## [SUPPLIED PASSAGE]
────────

But opponents Wednesday said the changes are not enough because a person’s firearms could be confiscated without any legal response in ex parte hearings over the telephone and continues to encourage abuse by disgruntled family members.
Under the bill, all petitions to the district court would need to be signed and the petitioner would swear under oath to its content.
A hearing would need to be held within seven days and the subject of the petition would have an opportunity to contest the accusations.
At Wednesday’s public hearing, the bill was supported by physical and mental health providers and advocates, anti-gun violence groups such as Moms Demand Action, and those who lost a child or friend to suicide, while opponents included gun rights groups, the National Rifle Association, and personal freedom advocates.
Altschiller said suicide is the second leading cause of death in New Hampshire for those between the ages of 10 and 34. Firearms are used in 50 percent of suicide attempts and fatal in 90 percent of the attempts, she said.
New Hampshire law allows gun confiscation in only three areas, domestic violence and stalking, and both of those are criminal statutes, and the involuntary emergency admissions, which is civil, she said.
“What is available to people in crisis? Only one option: a wellness check by local law enforcement,” Altschiller said. “This will fill the gap for people in crisis.”

────────

## [EXERCISE TASKS]
a - Translate this sentence from the passage on the New Hampshire gun bill into Spanish: "A hearing would need to be held within seven days and the subject of the petition would have an opportunity to contest the accusations."
b - In the passage on the New Hampshire gun bill, list every group named as an opponent of the bill at Wednesday's public hearing.
The lines that follow come from a separate source.

## [SUPPLIED RECORDS]
────────

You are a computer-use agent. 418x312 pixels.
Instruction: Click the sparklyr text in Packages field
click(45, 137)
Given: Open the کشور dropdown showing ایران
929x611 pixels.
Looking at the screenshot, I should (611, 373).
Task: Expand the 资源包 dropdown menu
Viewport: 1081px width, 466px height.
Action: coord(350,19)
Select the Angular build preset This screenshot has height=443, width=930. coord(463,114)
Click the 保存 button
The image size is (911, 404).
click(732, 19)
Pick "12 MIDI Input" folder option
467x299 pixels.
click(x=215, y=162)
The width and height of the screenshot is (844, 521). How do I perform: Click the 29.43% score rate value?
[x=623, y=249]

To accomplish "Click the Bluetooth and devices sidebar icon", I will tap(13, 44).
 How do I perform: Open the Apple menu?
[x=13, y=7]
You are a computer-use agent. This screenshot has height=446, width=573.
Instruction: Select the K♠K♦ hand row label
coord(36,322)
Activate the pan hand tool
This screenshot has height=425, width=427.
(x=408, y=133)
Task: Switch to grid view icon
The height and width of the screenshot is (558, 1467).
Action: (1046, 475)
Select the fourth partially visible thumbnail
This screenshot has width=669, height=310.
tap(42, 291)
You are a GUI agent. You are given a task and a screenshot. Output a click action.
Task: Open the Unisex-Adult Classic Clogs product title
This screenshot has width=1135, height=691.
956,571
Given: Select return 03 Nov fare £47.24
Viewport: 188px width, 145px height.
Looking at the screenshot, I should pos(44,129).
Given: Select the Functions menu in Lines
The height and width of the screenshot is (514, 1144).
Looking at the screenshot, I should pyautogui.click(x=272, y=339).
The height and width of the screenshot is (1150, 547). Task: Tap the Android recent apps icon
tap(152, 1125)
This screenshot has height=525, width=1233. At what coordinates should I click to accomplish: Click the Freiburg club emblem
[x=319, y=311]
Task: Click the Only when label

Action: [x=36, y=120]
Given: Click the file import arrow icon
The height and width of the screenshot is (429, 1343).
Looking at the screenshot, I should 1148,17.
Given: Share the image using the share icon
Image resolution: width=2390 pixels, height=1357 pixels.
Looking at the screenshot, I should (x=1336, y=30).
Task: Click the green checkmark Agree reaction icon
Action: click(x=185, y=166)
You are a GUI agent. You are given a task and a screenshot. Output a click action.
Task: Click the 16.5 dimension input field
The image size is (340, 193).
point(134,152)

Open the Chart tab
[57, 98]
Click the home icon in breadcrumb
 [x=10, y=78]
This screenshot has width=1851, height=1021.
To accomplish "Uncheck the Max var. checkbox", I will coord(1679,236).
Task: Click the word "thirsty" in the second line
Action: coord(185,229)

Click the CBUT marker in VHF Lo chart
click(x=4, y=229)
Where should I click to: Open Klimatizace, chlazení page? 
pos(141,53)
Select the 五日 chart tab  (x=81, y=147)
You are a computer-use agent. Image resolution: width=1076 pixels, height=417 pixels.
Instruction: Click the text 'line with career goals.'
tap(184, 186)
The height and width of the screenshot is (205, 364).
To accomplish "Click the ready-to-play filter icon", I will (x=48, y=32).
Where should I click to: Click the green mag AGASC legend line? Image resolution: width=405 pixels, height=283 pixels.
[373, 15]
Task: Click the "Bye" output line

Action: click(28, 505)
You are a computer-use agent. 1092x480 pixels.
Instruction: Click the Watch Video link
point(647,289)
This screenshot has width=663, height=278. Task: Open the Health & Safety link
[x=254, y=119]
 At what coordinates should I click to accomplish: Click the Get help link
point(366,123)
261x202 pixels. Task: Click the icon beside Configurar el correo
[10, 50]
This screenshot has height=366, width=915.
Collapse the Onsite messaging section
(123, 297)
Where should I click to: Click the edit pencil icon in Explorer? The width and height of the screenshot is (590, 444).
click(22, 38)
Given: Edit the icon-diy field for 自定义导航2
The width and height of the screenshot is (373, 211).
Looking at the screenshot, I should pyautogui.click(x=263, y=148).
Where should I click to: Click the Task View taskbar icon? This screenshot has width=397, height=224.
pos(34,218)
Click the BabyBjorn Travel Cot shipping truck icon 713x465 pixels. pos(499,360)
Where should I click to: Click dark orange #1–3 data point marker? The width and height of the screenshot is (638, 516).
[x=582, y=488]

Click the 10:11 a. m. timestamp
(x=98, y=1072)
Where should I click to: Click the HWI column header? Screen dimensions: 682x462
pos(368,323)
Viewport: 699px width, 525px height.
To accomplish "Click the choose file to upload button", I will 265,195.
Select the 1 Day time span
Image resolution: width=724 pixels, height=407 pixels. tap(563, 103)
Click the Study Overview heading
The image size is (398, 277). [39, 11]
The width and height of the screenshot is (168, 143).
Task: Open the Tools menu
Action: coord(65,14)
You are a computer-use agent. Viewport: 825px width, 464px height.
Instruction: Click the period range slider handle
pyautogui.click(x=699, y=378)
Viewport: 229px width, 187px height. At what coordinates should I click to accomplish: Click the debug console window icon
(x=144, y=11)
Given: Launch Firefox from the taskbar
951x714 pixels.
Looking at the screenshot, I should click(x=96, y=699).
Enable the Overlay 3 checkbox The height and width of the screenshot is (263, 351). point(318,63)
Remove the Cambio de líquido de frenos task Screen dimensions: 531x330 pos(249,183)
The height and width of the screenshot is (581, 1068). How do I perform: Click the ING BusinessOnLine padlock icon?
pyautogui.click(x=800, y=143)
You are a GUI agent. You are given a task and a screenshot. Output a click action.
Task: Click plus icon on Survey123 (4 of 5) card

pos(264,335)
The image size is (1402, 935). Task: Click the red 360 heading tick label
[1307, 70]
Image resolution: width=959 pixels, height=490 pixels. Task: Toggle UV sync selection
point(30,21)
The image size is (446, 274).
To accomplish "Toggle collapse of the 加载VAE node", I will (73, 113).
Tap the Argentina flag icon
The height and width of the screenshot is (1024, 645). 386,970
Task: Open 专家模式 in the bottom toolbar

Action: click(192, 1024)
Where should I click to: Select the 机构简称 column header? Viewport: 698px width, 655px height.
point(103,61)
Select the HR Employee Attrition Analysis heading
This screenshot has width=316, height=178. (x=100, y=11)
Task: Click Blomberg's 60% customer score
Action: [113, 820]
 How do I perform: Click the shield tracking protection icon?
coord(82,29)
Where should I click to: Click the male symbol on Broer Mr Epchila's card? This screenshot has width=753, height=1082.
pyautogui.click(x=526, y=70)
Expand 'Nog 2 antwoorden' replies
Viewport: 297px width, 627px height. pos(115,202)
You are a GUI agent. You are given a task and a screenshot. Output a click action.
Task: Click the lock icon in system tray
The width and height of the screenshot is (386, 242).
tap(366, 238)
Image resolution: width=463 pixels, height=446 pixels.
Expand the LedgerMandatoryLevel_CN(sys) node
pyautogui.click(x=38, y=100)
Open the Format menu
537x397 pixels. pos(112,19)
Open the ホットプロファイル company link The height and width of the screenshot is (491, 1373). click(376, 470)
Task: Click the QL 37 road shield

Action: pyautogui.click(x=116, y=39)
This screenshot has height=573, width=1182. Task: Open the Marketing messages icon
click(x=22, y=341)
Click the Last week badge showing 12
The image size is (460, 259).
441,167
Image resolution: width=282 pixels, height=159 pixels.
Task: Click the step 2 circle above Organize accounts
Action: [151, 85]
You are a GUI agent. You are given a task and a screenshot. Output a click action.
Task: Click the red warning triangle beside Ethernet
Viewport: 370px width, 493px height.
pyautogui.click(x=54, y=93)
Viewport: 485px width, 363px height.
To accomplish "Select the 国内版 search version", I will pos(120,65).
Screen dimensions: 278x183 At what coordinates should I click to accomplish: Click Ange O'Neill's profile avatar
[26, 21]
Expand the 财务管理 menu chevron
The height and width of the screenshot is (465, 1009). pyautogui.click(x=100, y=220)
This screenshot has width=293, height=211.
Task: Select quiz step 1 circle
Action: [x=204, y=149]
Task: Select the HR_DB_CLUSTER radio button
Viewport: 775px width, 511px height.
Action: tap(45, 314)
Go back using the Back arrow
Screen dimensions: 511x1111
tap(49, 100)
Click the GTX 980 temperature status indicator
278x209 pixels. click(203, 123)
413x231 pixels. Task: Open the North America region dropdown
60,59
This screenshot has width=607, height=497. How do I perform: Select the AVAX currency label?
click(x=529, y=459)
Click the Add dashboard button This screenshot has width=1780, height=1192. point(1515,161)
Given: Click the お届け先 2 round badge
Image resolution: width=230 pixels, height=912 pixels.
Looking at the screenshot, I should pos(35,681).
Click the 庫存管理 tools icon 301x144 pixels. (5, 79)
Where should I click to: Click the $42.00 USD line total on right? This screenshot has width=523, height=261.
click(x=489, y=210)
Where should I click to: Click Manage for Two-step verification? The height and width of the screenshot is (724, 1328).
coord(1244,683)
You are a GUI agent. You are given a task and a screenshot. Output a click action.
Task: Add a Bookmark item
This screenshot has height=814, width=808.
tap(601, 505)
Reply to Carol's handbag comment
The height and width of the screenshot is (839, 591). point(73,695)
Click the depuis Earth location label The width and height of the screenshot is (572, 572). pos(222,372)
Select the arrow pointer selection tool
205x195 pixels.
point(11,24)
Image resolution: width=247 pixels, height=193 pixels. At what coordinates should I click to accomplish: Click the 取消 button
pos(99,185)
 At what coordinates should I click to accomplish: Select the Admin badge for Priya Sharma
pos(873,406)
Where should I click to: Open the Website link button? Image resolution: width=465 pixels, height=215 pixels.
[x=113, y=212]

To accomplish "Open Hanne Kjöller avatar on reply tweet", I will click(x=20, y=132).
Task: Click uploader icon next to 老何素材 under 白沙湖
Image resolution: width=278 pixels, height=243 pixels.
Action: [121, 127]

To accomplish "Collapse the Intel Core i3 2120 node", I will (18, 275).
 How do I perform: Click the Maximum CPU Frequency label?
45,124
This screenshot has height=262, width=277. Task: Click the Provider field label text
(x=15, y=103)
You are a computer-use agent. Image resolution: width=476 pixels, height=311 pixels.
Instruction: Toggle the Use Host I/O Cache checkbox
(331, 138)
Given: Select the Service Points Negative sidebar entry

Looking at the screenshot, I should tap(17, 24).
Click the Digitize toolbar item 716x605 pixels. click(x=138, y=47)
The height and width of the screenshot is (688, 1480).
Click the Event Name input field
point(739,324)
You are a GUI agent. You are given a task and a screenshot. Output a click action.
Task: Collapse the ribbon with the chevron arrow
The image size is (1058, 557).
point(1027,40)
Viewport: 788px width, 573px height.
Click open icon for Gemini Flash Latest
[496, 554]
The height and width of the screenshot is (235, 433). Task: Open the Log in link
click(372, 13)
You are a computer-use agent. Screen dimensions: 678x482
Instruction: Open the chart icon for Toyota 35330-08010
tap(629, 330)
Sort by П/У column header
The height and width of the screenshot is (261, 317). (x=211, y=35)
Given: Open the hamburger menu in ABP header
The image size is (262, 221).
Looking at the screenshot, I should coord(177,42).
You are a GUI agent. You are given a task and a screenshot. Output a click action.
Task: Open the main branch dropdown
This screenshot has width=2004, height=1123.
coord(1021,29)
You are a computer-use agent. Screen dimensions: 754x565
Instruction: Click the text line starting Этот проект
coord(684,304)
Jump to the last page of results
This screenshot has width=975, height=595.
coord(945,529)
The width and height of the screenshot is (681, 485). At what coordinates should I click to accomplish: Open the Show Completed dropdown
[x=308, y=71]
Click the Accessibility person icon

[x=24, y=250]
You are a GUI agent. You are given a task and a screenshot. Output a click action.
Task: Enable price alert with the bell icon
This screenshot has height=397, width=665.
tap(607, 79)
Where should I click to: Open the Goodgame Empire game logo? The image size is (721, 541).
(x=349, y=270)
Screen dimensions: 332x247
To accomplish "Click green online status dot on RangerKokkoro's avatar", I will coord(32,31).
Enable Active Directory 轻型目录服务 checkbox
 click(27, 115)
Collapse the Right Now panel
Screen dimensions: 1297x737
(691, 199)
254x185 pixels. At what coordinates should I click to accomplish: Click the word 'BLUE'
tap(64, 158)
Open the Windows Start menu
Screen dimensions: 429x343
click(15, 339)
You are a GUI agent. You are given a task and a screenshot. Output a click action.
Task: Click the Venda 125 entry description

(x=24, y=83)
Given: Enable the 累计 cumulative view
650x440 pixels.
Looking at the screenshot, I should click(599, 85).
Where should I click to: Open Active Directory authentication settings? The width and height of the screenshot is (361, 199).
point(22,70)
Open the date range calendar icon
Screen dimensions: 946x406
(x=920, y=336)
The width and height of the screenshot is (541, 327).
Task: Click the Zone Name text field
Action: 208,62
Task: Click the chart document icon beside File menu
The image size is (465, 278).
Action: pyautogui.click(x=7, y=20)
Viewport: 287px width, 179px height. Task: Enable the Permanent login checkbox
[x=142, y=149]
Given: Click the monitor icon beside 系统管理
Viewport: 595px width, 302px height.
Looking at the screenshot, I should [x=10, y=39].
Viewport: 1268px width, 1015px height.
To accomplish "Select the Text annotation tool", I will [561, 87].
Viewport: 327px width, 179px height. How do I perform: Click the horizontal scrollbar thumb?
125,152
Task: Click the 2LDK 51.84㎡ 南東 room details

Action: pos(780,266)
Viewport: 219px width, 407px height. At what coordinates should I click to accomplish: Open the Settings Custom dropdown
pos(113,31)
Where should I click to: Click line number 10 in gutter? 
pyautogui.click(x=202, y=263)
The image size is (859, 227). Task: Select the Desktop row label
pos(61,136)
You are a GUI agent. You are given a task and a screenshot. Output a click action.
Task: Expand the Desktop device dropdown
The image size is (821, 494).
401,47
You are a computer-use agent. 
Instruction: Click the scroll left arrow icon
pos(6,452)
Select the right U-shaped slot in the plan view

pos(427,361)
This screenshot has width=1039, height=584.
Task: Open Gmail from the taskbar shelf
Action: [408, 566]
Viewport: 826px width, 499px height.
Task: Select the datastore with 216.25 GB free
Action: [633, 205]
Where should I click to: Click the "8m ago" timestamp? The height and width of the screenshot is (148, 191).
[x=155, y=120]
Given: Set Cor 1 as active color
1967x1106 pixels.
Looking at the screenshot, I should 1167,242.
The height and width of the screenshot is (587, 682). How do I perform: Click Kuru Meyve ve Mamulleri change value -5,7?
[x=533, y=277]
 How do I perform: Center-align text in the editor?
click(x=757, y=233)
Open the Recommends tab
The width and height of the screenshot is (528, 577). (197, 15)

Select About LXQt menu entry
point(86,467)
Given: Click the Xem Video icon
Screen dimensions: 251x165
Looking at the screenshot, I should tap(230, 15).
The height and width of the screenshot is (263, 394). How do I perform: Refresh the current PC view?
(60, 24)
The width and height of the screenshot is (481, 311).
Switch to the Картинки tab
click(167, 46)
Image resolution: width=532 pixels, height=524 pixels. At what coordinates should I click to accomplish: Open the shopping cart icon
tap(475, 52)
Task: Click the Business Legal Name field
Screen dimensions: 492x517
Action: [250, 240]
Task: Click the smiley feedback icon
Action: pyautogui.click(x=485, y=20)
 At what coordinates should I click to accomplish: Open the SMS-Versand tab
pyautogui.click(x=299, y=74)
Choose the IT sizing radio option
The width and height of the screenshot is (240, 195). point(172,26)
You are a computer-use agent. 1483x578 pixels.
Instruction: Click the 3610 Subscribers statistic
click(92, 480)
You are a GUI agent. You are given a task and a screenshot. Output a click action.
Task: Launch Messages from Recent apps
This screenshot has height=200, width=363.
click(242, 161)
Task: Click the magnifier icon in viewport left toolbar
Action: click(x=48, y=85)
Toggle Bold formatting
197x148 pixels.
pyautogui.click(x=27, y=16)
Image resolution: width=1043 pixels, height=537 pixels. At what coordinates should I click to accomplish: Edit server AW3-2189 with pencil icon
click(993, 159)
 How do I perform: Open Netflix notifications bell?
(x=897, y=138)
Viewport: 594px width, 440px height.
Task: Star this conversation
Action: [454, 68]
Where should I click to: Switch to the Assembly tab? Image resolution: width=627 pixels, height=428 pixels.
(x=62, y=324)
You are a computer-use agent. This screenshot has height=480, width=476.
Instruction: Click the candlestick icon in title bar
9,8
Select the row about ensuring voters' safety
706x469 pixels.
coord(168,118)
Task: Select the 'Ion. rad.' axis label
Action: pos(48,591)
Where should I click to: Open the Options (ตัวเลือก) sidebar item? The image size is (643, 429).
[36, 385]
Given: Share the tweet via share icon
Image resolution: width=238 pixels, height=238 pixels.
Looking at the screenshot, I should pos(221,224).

────────

## [ANSWERS BY ITEM NUMBER]
a - Se tendría que celebrar una audiencia en un plazo de siete días y la persona objeto de la petición tendría la oportunidad de impugnar las acusaciones.

b -
- Gun rights groups
- The National Rifle Association
- Personal freedom advocates